8. When finished making your selections, click OK to begin exporting data. To abort
export, click Cancel. Note that if you are exporting a large set of data, it can take
minutes to stop the export process after clicking Cancel.

 Note: Stratus OCT enables you to export cleared archive data. If the cleared data is
on a network archive, the data will be exported from the archive automatically. If
the file server is not connected, you will be prompted to connect with it. If the
cleared data is on a DVD archive, you will be prompted to insert the archive disk by
its label. If more than one archive DVD is required, you must attend the instrument
during export and insert the indicated archive disk(s) when prompted.
9. When you click OK in the Export Options dialog box, export begins.
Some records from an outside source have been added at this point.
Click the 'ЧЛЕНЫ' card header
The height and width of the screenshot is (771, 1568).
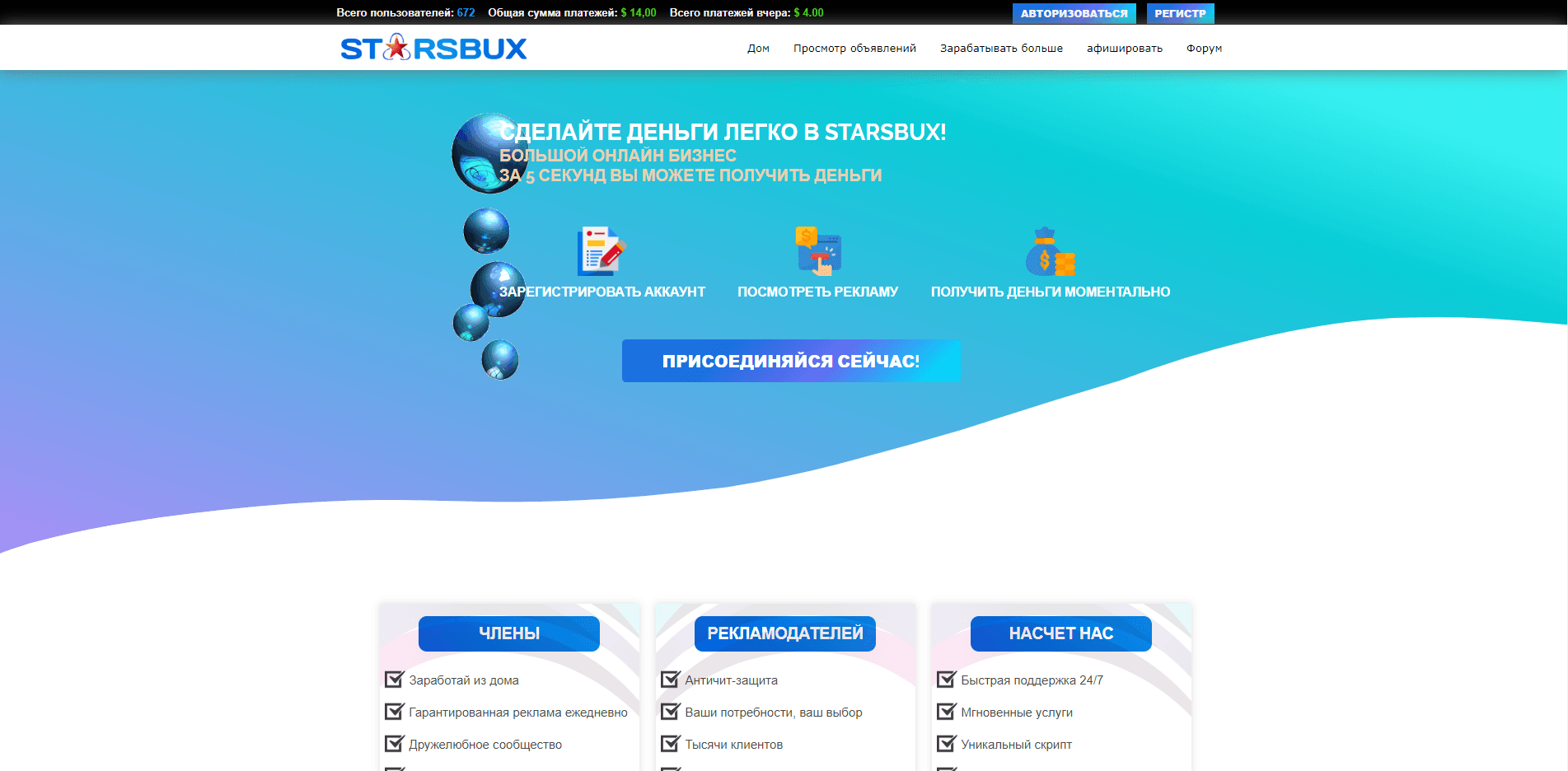point(509,633)
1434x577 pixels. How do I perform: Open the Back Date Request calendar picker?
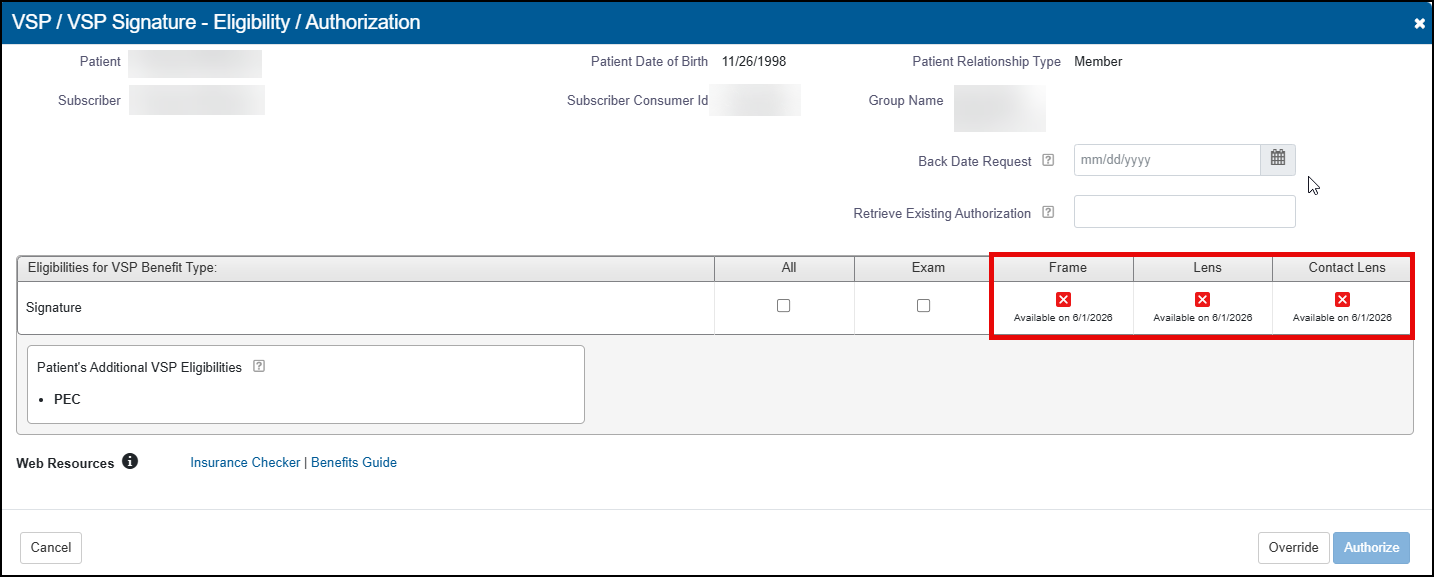coord(1277,160)
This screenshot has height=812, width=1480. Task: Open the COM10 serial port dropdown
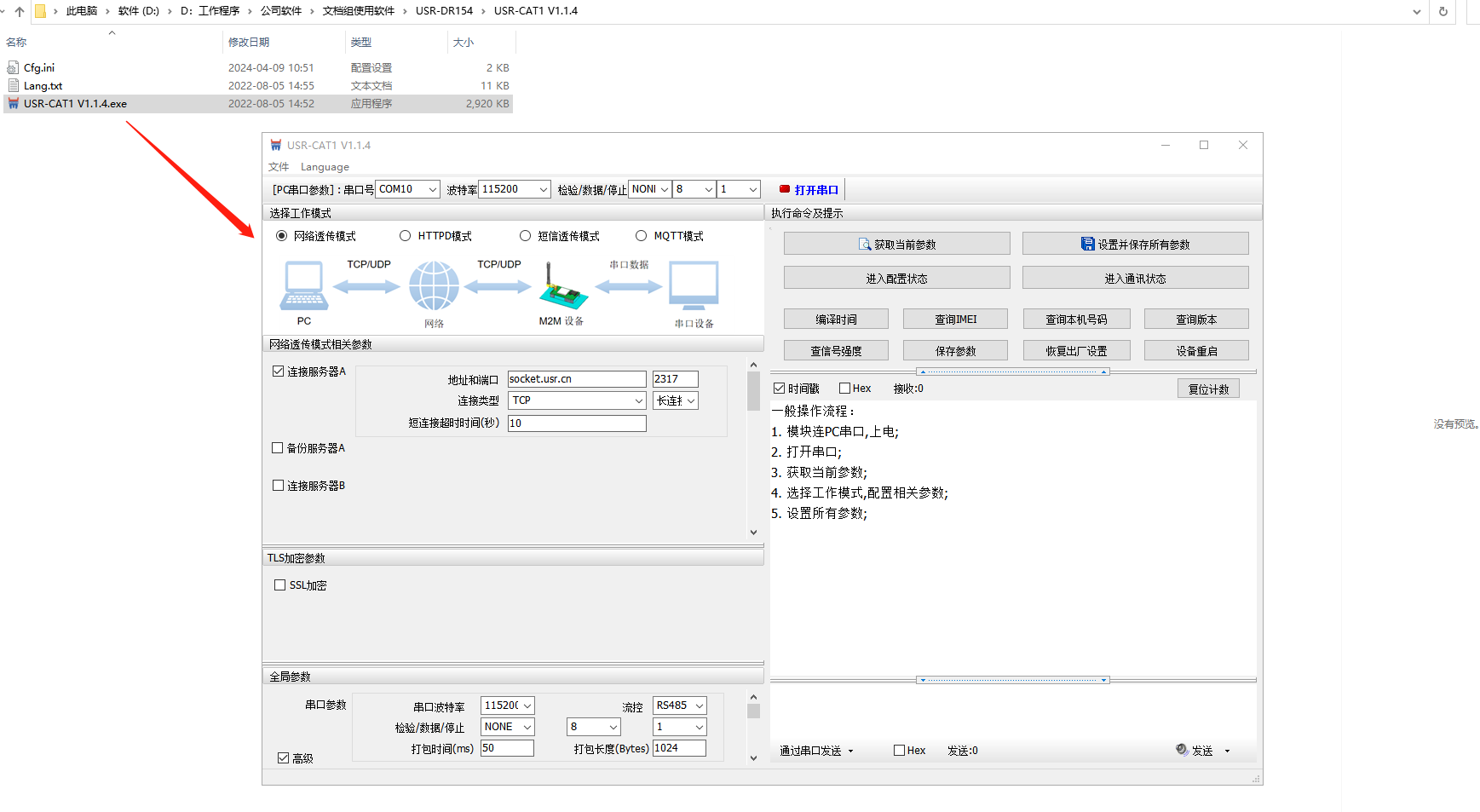coord(433,189)
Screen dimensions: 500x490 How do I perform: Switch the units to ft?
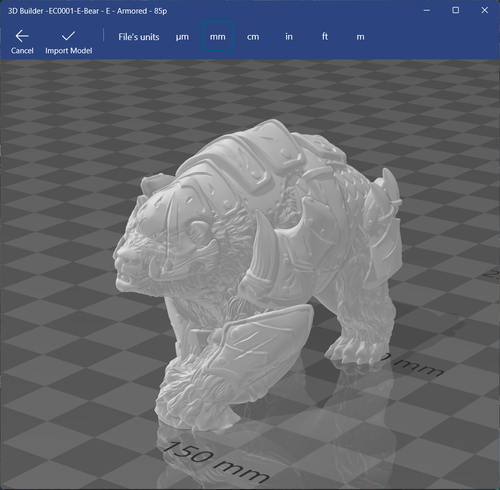pyautogui.click(x=325, y=36)
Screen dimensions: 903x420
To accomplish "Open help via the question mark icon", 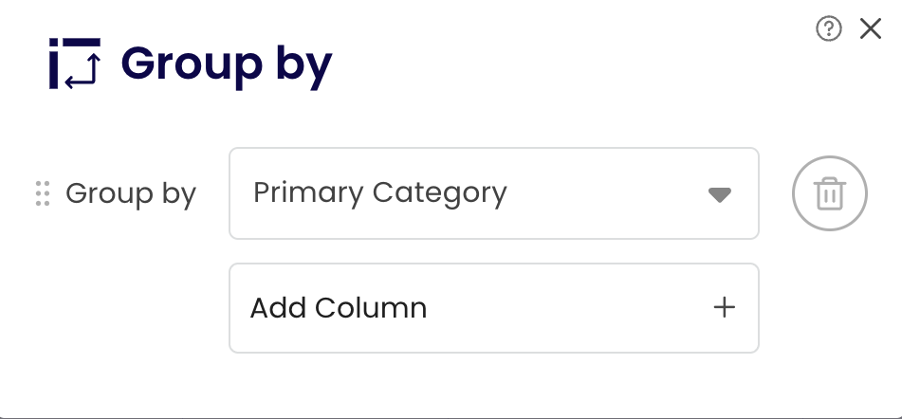I will point(829,29).
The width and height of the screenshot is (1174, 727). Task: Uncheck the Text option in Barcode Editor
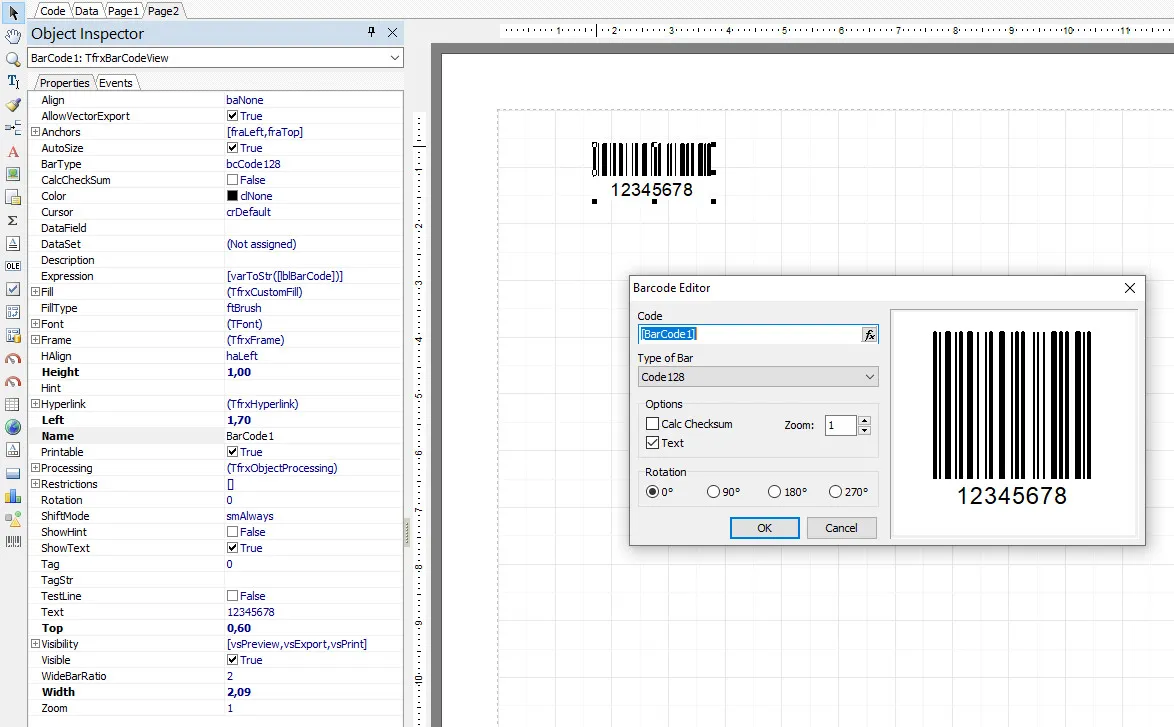point(653,443)
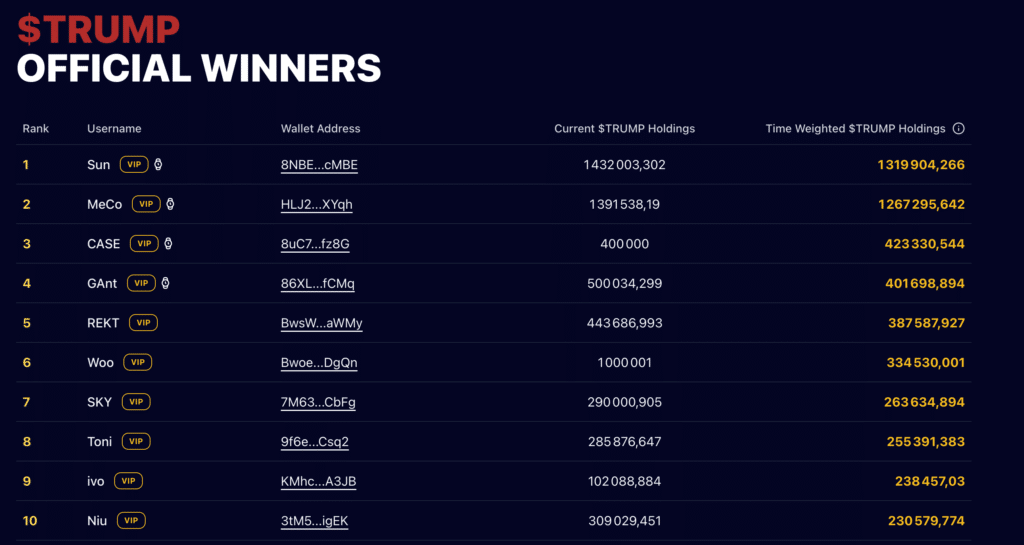Click the watch icon beside CASE
1024x545 pixels.
pos(168,243)
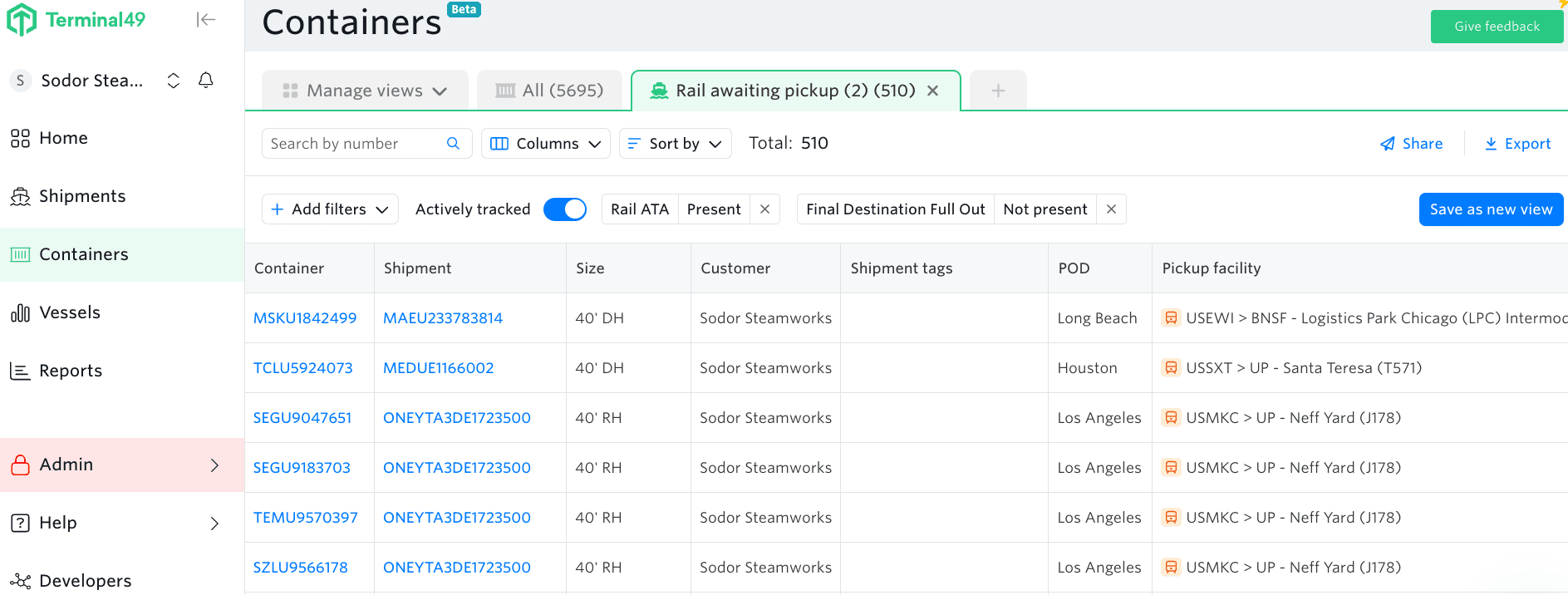Click the Search by number field
The image size is (1568, 595).
[x=353, y=144]

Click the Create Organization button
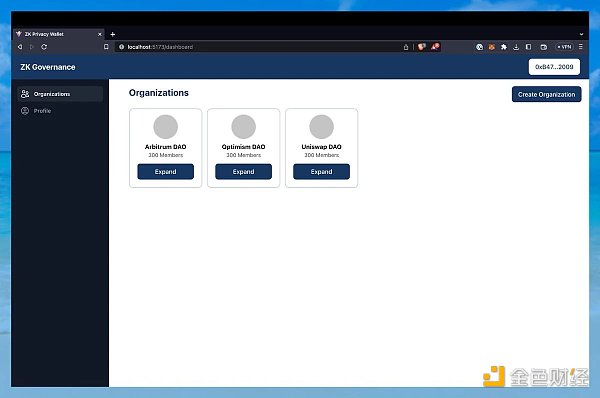(x=546, y=94)
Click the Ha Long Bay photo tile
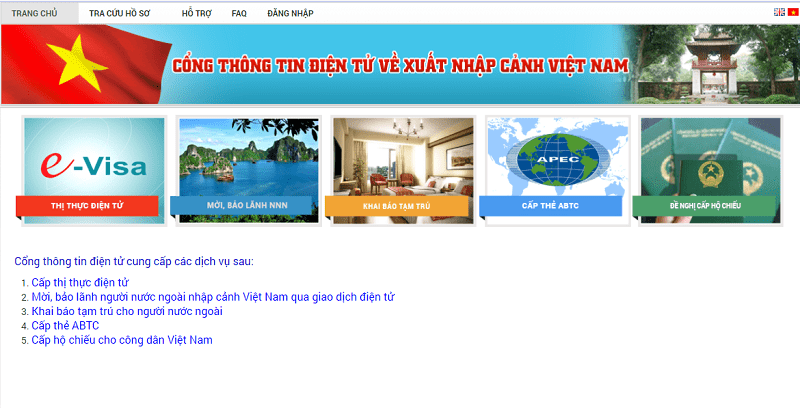Viewport: 800px width, 408px height. (x=247, y=157)
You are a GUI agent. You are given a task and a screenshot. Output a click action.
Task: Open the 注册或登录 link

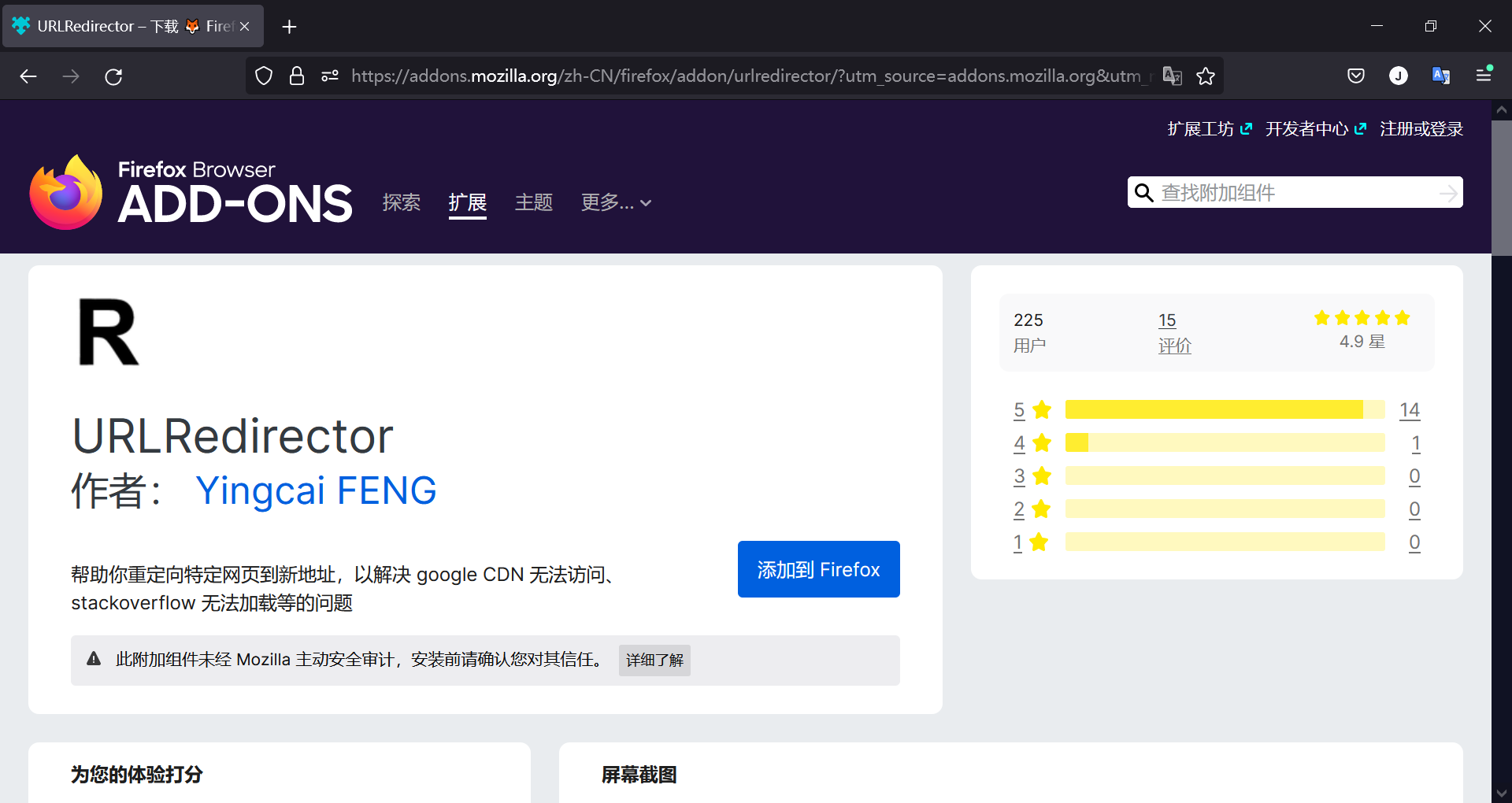pyautogui.click(x=1421, y=129)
The Progress
dialog box shows export progress. It can take several seconds to several minutes for
the Stratus OCT to finish writing to the disk, depending on the number of exams you
selected for export.
• At any time, you can click the Cancel button to abort export and no data will be
exported.
10.When the export process is complete, a Notice dialog will prompt you to write the
label on the export DVD disk. Label the disk as instructed and click OK.

Import Data
To import data, follow these steps:
1. If you are importing data from removable media, insert the media containing export
data created with Stratus OCT software version 2.0 or later, or with Stratus Review
Software, into its drive. If you are importing from any other path on the network or
hard drive, skip to step 2.
2. From the MAIN WINDOW, select Import from the Data menu (click Data > Import). The
IMPORT WINDOW opens. Proceed to step 3. below unless the Import Options dialog
appears automatically.

Specify the Import Path


The first time you initiate import, an Import Options dialog box appears as below.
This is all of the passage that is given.